Reading passage:
__________________________________________________

In Baja you stop to help and there was already some folks there but their English was worse than my Spanish and the feller in the camper didn’t know if they were trying to steal his engine or fix it. Thing was, he’d blown a gasket on his water pump. (He had some other problems, but the pump is what slowed him down.) So we made him a gasket. Used a Wheaties box. Sprayed it up good with Rustoleum paint. The feller’s eyes were the size of golf balls, watching me and Mr. Avilos fix his truck, as if gaskets only came from the Great Parts-House in the Sky.

When did folks stop learning useful things?

VW - Gaskets II

A week or so ago we were discussing my recent success at making gaskets. You mentioned that it was easy to make gaskets if you had the proper material for the job. I guess you mean there are different types of material for different parts of the engine. Care to elaborate?

Gasket material comes in different thicknesses, a distinction obvious by inspection. You’ll recall that your oil pump cover uses an extremely thin gasket whereas your exhaust flanges use ones of metal, wrapped around asbestos (yes, you can still get asbestos gasket material... if in a kit manufactured in a foreign country). The object of the thin material is to provide the minimum possible clearance between the ends of the pump’s gears and the cover plate, hence the need for a thin gasket.

Most gaskets are meant to seal the joint between two parts for the life of the assembly. The best material for gaskets of that type is a kind of glue that hardens when exposed to pressure and heat. Any thermally-induced motion between the parts is accommodated by the compliance of the gasket material. The gasket not only seals the joint, it bonds to both surfaces and must be scraped away when the assembly is dismantled for overhaul. Gasket scrapers are standard tools in any mechanic’s kit.

Often times the joint in an assembly must retain oil yet allow for some degree of motion, induced either mechanically or by metals having different thermal coefficients, as in the case of the Volkswagen crankcase and cylinders. Such gaskets fall into the group of ‘elastomeric’ seals, as do shaft and tranny seals. Another gasket type is one intended to permit the parts to be dismantled frequenty, as is the case with your valve cover gaskets. For that task you want a material that will compress to form a seal but will not harden nor bond to the surface that must remain free. The usual procedure is to glue valve cover gaskets to the valve covers and leave the other surface free to form a seal with the cylinder head.

Your axle boots are another form of gasket, as are the boots on your tie-rod ends, although when the gasket is a molded elastomer, such as neoprene or silicone, we tend to call them ‘seals’ rather than gaskets, but as you can see the primary fuction -- keeping something in while keeping something out --grease and dirt in this case, gasoline and air in others, is the primary role of gaskets. And seals.

The gasket used under your carb should be made of a material that will compress but will not bond. But once compressed the stuff tends to stay that way, meaning you need a new gasket each time you dismount your carb.

__________________________________________________

To do:
1: Reproduce the section of the passage on gaskets that opens with the words containing "Gasket material comes" and closes with "a thin gasket.".
2: Answer these questions using the passage on gaskets.
(a) What was used to make the replacement gasket in Baja?
(b) What are the exhaust flange gaskets made of?
(c) To which surface are valve cover gaskets usually glued?
The material that follows has no connection to the passage on gaskets.

Available data:
__________________________________________________

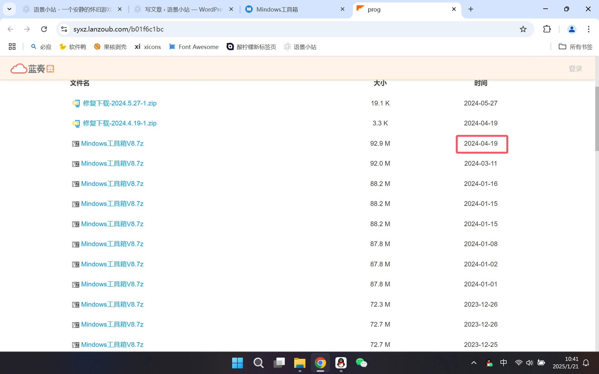This screenshot has width=599, height=374.
Task: Switch to the Mindows工具箱 tab
Action: [277, 9]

__________________________________________________

Completed exercise:
1:
Gasket material comes in different thicknesses, a distinction obvious by inspection. You’ll recall that your oil pump cover uses an extremely thin gasket whereas your exhaust flanges use ones of metal, wrapped around asbestos (yes, you can still get asbestos gasket material... if in a kit manufactured in a foreign country). The object of the thin material is to provide the minimum possible clearance between the ends of the pump’s gears and the cover plate, hence the need for a thin gasket.

2:
(a) A Wheaties box, sprayed with Rustoleum paint.
(b) Metal wrapped around asbestos.
(c) The valve covers.